Monk was evidently a stickler for band protocol. He leads his list with “Just because you’re not a drummer doesn’t mean that you don’t have to keep time!”
What should players wear to a gig? Definitively cool, Monk replies “Sharp as possible!” Read that as rings on your fingers, a hat, sunglasses and your best suit coat.
Here’s a transcript of the text:
Just because you’re not a drummer, doesn’t mean that you don’t have to keep time.
Pat your foot and sing the melody in your head when you play.
Stop playing all that bullshit, those weird notes, play the melody!
Make the drummer sound good.
Discrimination is important.
You’ve got to dig it to dig it, you dig?
It must be always night, otherwise they wouldn’t need the lights.
Let’s lift the band stand!!
I want to avoid the hecklers.
Don’t play the piano part, I am playing that. Don’t listen to me, I am supposed to be accompanying you!
The inside of the tune (the bridge) is the part that makes the outside sound good.
Don’t play everything (or everytime); let some things go by. Some music just imagined.
What you don’t play can be more important than what you do play.
A note can be small as a pin or as big as the world, it depends on your imagination.
Stay in shape! Sometimes a musician waits for a gig & when it comes, he’s out of shape & can’t make it.
When you are swinging, swing some more!
(What should we wear tonight?) Sharp as possible!

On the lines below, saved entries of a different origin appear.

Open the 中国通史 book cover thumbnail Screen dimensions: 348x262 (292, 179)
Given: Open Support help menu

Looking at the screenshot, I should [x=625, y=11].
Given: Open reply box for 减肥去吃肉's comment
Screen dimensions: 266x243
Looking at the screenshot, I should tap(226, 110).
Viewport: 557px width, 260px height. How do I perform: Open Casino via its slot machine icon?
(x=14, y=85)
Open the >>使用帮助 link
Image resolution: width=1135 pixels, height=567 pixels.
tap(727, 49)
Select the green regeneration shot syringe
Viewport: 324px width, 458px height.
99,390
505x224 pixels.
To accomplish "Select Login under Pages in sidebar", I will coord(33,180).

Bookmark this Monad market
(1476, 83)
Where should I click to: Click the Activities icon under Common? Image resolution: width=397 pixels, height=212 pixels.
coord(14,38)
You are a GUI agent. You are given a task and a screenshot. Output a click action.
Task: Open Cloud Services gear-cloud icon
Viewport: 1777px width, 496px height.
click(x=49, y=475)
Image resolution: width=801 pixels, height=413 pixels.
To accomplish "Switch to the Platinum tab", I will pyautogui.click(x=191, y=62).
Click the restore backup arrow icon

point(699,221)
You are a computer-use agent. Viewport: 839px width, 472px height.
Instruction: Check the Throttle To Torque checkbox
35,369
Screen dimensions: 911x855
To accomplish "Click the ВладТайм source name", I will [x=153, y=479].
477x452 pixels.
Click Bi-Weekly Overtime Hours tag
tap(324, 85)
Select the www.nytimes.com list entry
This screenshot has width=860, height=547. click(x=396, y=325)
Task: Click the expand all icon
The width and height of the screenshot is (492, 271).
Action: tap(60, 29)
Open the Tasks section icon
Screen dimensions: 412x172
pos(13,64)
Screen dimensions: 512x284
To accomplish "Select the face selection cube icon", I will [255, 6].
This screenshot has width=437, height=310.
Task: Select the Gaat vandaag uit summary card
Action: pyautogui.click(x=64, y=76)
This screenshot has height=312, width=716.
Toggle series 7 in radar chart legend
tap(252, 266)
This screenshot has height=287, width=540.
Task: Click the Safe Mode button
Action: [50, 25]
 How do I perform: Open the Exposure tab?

Always leave them wanting more.
Don’t sound anybody for a gig, just be on the scene.
Those pieces were written so as to have something to play & to get cats interested enough to come to rehearsal!
You’ve got it! If you don’t want to play, tell a joke or dance, but in any case, you got it! (to a drummer who didn’t want to solo).
Whatever you think can’t be done, somebody will come along & do it. A genius is the one most like himself.
They tried to get me to hate white people, but someone would always come along & spoil it.